DELEGASI 197 negara sedang bertemu di Glasgow, Skotlandia, dalam Konferensi Iklim ke-26 atau Conference of the Parties (COP26). Mereka membahas empat topik mitigasi krisis iklim: mencegah suhu bumi naik di atas 1,50 Celsius, pendanaan, kerja sama, dan melindungi habitat dan satwa liar.
Tema terakhir ini penting tapi acap terabaikan karena dianggap tak langsung berhubungan dengan krisis iklim. COP26 fokus pada cara mencegah pemanasan global dengan transisi energi, penyumbang terbesar produksi emisi dunia.

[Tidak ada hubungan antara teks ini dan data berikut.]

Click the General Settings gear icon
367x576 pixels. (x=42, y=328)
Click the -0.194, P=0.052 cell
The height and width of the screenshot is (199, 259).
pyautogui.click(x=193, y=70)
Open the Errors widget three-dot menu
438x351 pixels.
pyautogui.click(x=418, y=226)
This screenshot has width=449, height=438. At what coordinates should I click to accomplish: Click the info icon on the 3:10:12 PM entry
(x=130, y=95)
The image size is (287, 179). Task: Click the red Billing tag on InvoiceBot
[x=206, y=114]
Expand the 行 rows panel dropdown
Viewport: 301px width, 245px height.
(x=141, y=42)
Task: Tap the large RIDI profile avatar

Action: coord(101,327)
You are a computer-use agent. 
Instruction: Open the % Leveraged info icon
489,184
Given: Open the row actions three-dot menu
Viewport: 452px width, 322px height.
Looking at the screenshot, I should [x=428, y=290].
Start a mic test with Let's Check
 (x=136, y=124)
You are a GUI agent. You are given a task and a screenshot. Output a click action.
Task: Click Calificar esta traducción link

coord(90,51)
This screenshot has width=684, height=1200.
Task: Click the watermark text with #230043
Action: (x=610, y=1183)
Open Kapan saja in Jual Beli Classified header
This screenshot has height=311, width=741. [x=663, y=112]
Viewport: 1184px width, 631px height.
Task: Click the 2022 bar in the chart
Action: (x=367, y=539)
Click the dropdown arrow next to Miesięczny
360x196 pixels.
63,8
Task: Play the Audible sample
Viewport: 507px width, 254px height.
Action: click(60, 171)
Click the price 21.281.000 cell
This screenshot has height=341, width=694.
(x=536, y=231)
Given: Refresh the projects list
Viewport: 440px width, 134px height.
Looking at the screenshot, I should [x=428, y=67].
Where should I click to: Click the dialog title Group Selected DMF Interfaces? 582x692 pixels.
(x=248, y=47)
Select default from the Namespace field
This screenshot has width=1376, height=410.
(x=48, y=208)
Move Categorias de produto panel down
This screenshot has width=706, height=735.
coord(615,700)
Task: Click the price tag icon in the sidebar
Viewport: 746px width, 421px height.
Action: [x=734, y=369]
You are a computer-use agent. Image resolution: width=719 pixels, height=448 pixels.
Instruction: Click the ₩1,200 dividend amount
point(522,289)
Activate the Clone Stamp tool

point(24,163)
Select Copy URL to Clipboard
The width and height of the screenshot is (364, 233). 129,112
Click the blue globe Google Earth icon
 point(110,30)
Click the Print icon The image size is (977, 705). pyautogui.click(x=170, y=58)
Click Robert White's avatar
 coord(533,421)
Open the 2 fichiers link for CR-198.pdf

Padahal, jika ingin mencegah suhu bumi, justru harus dimulai dari perlindungan keragaman hayati.
Maka ketika ramai COP26 di Glasgow, di Indonesia Universitas Gadjah Mada menggelar seminar selama sebulan Wildlife Ecology, Conservation, Management International Conference (WECMIC). “Kami percaya konservasi satwa liar harus mendapatkan perhatian lebih besar dalam diskusi perubahan iklim global,” ujar Wakil Menteri Lingkungan Hidup dan Kehutanan Alue Dohong saat membuka seminar pada 1 November 2021.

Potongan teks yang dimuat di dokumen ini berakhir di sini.